Thinking about buying a couple Gotcha's. Which are the best to buy around here and do i put them on a leader or what? Thanks for the help


----------



## SHAKE N' BAKE

I like to use the one with the red head and the bucktail hair at the back of it. I usually rig it with about a 6 to 8 inch piece of brown wire in the 30 to 40 pound range. If they're not biting the one with wire then i'll use 40 to 50 pound flouracarbon.


----------



## -WiRtH-

I use 7/8 oz chrome with either color head and about 18-24 inches of 50 monofilament leader and generally do very well


----------



## leeroy87

1 ounce red/yellow head white body. 12-14 inches 60-80lbs mono/floro leader. spanish/ladys all day. dont use the swivels with the clasps on them, they are way too bulky and sometimes they will even go for the clasp and bite off the entire setup.


----------



## Rekless1

Do ya'll tie the leader straight to the line or use a swivel?


----------



## Breeze

I had two of them, one got snagged and lost it. The one I still have is a red head with a silver body. Normally use it with the short steel leader the bait shop told me to use with it. Never caught anything on that one. The other one was red and gold, only thing I caught on it was a huge flounder when I was bouncing it off the bottom one night... the flounder got off the hook just as I was getting the net under him and the lure sprung straight up in the air and got tangled on the wiring for the light on 3 mile bridge... so if you want an extra one and are brave enough to climb over the railing to try to get it, its still there.... 

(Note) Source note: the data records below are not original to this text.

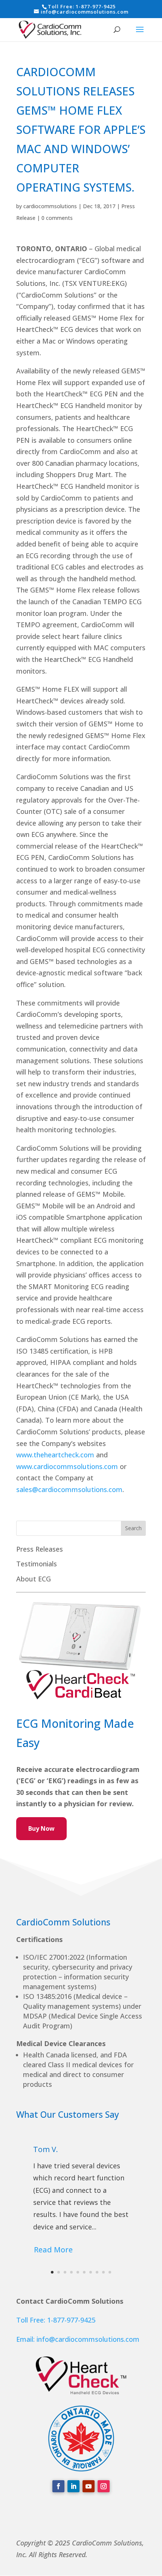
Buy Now (41, 1828)
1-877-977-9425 (96, 6)
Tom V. (45, 2149)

Everyone says they work good but I have not had any luck on them for anything but that one flounder......


----------



## johnboatjosh

Gotcha's of all sizes may be the best "catch all" lure in saltwater. I like to fish them on a 40-60 lb floro leader. No swivel. Spanish love to cut you off by going after the swivel. Uni to Uni knot to connect leader to line. My fishing partner and I have caught everything from AJ's to sailcat on Gotcha's. It is one of the things I ALWAYS have rigged on a rod before climbing in the boat.


----------



## islandmanmitch

johnboatjosh said:


> Gotcha's of all sizes may be the best "catch all" lure in saltwater.


I have to agree.


----------



## leeroy87

i have trouble with the type of line i use for uni to uni knots. so i spray paint my swivels black or just buy the black ones. 

I also tend to have "action" problems when i don't use a swivel.


----------



## Rekless1

Thanks a bunch! I lost several last year, knew there had to be a better way. I lost some of them to porpoiseswho stole ladyfish along with my gotchas!


----------